▸ **PROBLEM REQUIREMENTS**
Please reproduce the records, omitting nothing and changing nothing.

▸ **EXCERPTED RECORDS**
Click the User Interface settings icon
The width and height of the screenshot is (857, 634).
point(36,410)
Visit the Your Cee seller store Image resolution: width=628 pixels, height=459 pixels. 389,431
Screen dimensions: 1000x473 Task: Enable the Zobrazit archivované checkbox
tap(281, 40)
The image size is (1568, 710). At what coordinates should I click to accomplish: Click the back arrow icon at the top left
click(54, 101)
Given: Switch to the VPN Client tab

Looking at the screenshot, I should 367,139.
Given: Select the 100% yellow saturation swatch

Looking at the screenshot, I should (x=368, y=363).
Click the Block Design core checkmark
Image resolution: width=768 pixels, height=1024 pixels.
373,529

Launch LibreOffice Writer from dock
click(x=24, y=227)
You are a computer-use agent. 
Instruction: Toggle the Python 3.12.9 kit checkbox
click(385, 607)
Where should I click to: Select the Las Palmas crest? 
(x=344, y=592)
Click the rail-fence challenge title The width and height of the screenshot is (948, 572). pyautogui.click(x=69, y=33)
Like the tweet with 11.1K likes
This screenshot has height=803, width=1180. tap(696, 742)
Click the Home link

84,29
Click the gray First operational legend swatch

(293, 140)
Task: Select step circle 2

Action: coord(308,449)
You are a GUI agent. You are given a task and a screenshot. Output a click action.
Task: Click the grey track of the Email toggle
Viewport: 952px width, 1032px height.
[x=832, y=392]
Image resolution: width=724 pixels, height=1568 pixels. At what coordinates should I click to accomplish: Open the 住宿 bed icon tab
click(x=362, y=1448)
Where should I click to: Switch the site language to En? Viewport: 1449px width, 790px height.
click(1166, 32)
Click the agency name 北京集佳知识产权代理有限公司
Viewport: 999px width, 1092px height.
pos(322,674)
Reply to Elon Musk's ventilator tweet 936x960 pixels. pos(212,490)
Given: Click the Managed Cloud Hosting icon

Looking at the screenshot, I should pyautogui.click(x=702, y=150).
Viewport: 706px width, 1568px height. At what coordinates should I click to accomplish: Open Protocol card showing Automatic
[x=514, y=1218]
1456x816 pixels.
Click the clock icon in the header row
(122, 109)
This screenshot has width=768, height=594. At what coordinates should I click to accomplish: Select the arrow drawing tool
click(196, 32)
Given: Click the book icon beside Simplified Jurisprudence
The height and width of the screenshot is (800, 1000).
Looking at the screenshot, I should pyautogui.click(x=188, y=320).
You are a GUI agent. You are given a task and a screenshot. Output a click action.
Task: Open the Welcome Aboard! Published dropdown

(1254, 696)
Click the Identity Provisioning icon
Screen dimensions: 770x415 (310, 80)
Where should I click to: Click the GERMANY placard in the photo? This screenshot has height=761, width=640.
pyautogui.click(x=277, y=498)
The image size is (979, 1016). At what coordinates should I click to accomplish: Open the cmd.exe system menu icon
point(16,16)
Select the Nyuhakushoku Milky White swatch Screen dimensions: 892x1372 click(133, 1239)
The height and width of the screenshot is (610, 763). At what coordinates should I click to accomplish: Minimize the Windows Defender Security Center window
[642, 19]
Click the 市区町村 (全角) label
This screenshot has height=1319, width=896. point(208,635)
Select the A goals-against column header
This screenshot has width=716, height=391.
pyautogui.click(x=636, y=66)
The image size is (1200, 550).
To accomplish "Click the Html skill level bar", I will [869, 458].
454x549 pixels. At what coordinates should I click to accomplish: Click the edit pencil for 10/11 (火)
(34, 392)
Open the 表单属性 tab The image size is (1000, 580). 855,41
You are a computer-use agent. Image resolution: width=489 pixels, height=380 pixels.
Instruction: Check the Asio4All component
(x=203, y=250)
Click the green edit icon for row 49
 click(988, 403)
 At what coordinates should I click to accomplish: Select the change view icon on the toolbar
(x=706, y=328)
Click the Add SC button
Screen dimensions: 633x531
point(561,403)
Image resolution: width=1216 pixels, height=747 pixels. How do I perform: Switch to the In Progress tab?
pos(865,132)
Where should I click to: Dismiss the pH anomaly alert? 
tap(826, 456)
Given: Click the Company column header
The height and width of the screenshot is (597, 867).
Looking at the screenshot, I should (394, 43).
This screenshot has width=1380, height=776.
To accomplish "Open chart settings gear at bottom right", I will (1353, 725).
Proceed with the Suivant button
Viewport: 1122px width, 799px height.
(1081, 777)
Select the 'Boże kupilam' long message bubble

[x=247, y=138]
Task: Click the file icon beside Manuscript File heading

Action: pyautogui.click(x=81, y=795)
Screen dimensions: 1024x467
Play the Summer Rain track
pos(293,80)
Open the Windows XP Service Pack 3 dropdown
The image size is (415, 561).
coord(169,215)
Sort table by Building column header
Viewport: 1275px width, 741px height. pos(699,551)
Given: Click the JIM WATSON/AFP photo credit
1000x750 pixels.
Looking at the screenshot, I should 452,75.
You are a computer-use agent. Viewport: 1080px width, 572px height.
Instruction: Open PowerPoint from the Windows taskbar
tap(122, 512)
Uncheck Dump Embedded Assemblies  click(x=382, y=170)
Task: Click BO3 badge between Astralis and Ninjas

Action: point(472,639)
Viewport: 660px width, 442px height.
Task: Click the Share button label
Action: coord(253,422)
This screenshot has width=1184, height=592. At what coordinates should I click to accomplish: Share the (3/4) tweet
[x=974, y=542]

▸ **SOLUTION TO THE EXERCISE**
Click the User Interface settings icon
The width and height of the screenshot is (857, 634).
point(36,410)
Visit the Your Cee seller store Image resolution: width=628 pixels, height=459 pixels. 389,431
Screen dimensions: 1000x473 Task: Enable the Zobrazit archivované checkbox
tap(281, 40)
The image size is (1568, 710). At what coordinates should I click to accomplish: Click the back arrow icon at the top left
click(54, 101)
Given: Switch to the VPN Client tab

Looking at the screenshot, I should 367,139.
Given: Select the 100% yellow saturation swatch

Looking at the screenshot, I should (x=368, y=363).
Click the Block Design core checkmark
Image resolution: width=768 pixels, height=1024 pixels.
373,529

Launch LibreOffice Writer from dock
click(x=24, y=227)
You are a computer-use agent. 
Instruction: Toggle the Python 3.12.9 kit checkbox
click(385, 607)
Where should I click to: Select the Las Palmas crest? 
(x=344, y=592)
Click the rail-fence challenge title The width and height of the screenshot is (948, 572). pyautogui.click(x=69, y=33)
Like the tweet with 11.1K likes
This screenshot has height=803, width=1180. tap(696, 742)
Click the Home link

84,29
Click the gray First operational legend swatch

(293, 140)
Task: Select step circle 2

Action: coord(308,449)
You are a GUI agent. You are given a task and a screenshot. Output a click action.
Task: Click the grey track of the Email toggle
Viewport: 952px width, 1032px height.
[x=832, y=392]
Image resolution: width=724 pixels, height=1568 pixels. At what coordinates should I click to accomplish: Open the 住宿 bed icon tab
click(x=362, y=1448)
Where should I click to: Switch the site language to En? Viewport: 1449px width, 790px height.
click(1166, 32)
Click the agency name 北京集佳知识产权代理有限公司
Viewport: 999px width, 1092px height.
pos(322,674)
Reply to Elon Musk's ventilator tweet 936x960 pixels. pos(212,490)
Given: Click the Managed Cloud Hosting icon

Looking at the screenshot, I should pyautogui.click(x=702, y=150).
Viewport: 706px width, 1568px height. At what coordinates should I click to accomplish: Open Protocol card showing Automatic
[x=514, y=1218]
1456x816 pixels.
Click the clock icon in the header row
(122, 109)
This screenshot has width=768, height=594. At what coordinates should I click to accomplish: Select the arrow drawing tool
click(196, 32)
Given: Click the book icon beside Simplified Jurisprudence
The height and width of the screenshot is (800, 1000).
Looking at the screenshot, I should pyautogui.click(x=188, y=320).
You are a GUI agent. You are given a task and a screenshot. Output a click action.
Task: Open the Welcome Aboard! Published dropdown

(1254, 696)
Click the Identity Provisioning icon
Screen dimensions: 770x415 (310, 80)
Where should I click to: Click the GERMANY placard in the photo? This screenshot has height=761, width=640.
pyautogui.click(x=277, y=498)
The image size is (979, 1016). At what coordinates should I click to accomplish: Open the cmd.exe system menu icon
point(16,16)
Select the Nyuhakushoku Milky White swatch Screen dimensions: 892x1372 click(133, 1239)
The height and width of the screenshot is (610, 763). At what coordinates should I click to accomplish: Minimize the Windows Defender Security Center window
[642, 19]
Click the 市区町村 (全角) label
This screenshot has height=1319, width=896. point(208,635)
Select the A goals-against column header
This screenshot has width=716, height=391.
pyautogui.click(x=636, y=66)
The image size is (1200, 550).
To accomplish "Click the Html skill level bar", I will [869, 458].
454x549 pixels. At what coordinates should I click to accomplish: Click the edit pencil for 10/11 (火)
(34, 392)
Open the 表单属性 tab The image size is (1000, 580). 855,41
You are a computer-use agent. Image resolution: width=489 pixels, height=380 pixels.
Instruction: Check the Asio4All component
(x=203, y=250)
Click the green edit icon for row 49
 click(988, 403)
 At what coordinates should I click to accomplish: Select the change view icon on the toolbar
(x=706, y=328)
Click the Add SC button
Screen dimensions: 633x531
point(561,403)
Image resolution: width=1216 pixels, height=747 pixels. How do I perform: Switch to the In Progress tab?
pos(865,132)
Where should I click to: Dismiss the pH anomaly alert? 
tap(826, 456)
Given: Click the Company column header
The height and width of the screenshot is (597, 867).
Looking at the screenshot, I should (394, 43).
This screenshot has width=1380, height=776.
To accomplish "Open chart settings gear at bottom right", I will (1353, 725).
Proceed with the Suivant button
Viewport: 1122px width, 799px height.
(1081, 777)
Select the 'Boże kupilam' long message bubble

[x=247, y=138]
Task: Click the file icon beside Manuscript File heading

Action: pyautogui.click(x=81, y=795)
Screen dimensions: 1024x467
Play the Summer Rain track
pos(293,80)
Open the Windows XP Service Pack 3 dropdown
The image size is (415, 561).
coord(169,215)
Sort table by Building column header
Viewport: 1275px width, 741px height. pos(699,551)
Given: Click the JIM WATSON/AFP photo credit
1000x750 pixels.
Looking at the screenshot, I should 452,75.
You are a computer-use agent. Viewport: 1080px width, 572px height.
Instruction: Open PowerPoint from the Windows taskbar
tap(122, 512)
Uncheck Dump Embedded Assemblies  click(x=382, y=170)
Task: Click BO3 badge between Astralis and Ninjas

Action: point(472,639)
Viewport: 660px width, 442px height.
Task: Click the Share button label
Action: coord(253,422)
This screenshot has width=1184, height=592. At what coordinates should I click to accomplish: Share the (3/4) tweet
[x=974, y=542]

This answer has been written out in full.